Relief under Rule 60(b) is available only under such circumstances that the "overriding interest in the finality and repose of judgments may properly be overcome...The remedy provided by Rule 60(b) is extraordinary, and [only] special circumstances may justify granting relief under it." Tischio, 16 F. Supp.2d at 533(internal citations omitted). To the extent a moving party seeks to relitigate the court's prior conclusions, Rule 60(b) is not an appropriate vehicle. "[C]courts must be guided by the well established principle that a motion under Rule 60(b) may not be used as a substitute for appeal. It follows therefore that it is improper to grant relief under Rule 60(b)(6) if the aggrieved party could have reasonably sought the same relief by means of appeal." Martinez-McBean v. Government of Virgin Islands, 562 F.2d 908, 911 (3d Cir. 1977) (citations omitted).
B. Legal Analysis
In Petitioner's motion for reconsideration (Docket Entry No. 7), he argues that this Court does have jurisdiction over his § 2241 petition. He argues that his claim is not a civil action against an individual, but rather is a complaint against FCI Fort Dix for a denial of ordinary and necessary medical treatment. (Pet.'s Br. at 3.) Petitioner further argues that had he "sought damages and/or sued individual prison staff, then a petition under the Bivens act would have been the proper avenue to pursue his issue." (Id. at 4.)

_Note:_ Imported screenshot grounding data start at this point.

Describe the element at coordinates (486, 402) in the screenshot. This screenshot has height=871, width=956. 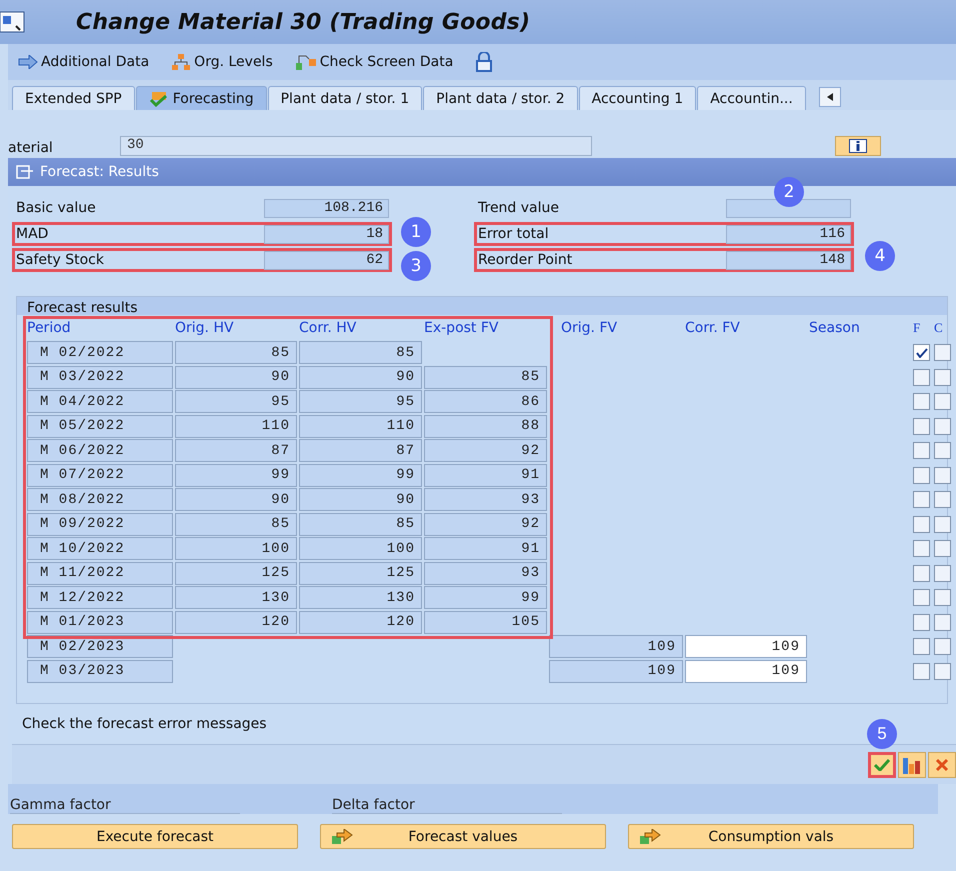
I see `table-cell: 86` at that location.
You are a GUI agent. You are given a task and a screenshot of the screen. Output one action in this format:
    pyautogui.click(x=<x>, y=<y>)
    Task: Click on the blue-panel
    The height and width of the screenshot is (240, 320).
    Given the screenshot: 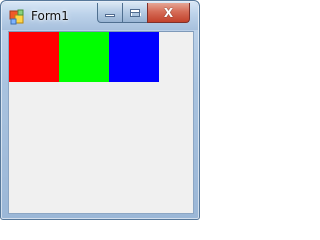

Petitioner has not shown (1) an intervening change in the controlling law; (2) the availability of new evidence that was not available when the court [issued its order]; or (3) the need to correct a clear error of law or fact or to prevent manifest injustice. This Court's opinion dismissing the petition for a writ of habeas corpus pursuant to 28 U.S.C. § 2241 for lack of jurisdiction and granting Petitioner leave to pursue his claims in a civil rights action is correct. Whether or not he is permitted to wear special footwear is an issue relating to his conditions of confinement, and not to the fact or duration of confinement. Although Petitioner disagrees with this Court's decision, he is not entitled to relief on his motion.

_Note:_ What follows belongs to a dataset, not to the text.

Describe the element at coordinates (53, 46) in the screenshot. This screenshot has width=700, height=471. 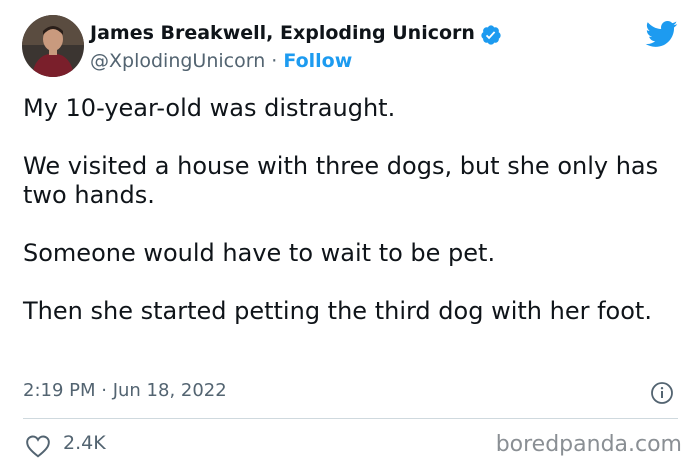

Furthermore, to the extent Petitioner intended his motion to be treated as one made pursuant to FED. R. Civ. P. 60, Petitioner has not demonstrated that he satisfies any of the reasons warranting the extraordinary Rule 60(b) relief. Specifically, he has not shown entitlement to be relieved from the judgment due to mistake, inadvertence, surprise, or excusable neglect, see Rule 60(b)(1); has not presented newly discovered evidence, see Rule 60(b)(2); and has not satisfied the criteria for Rule 60(b)(3)-(6). Nothing Petitioner presents in his motion convinces this Court that "extraordinary circumstances" exist which warrant 60(b) relief. Thus, Petitioner is not entitled to relief under Rule 60(b).
For the reasons set forth above, Petitioner's motion will be denied. An appropriate order follows.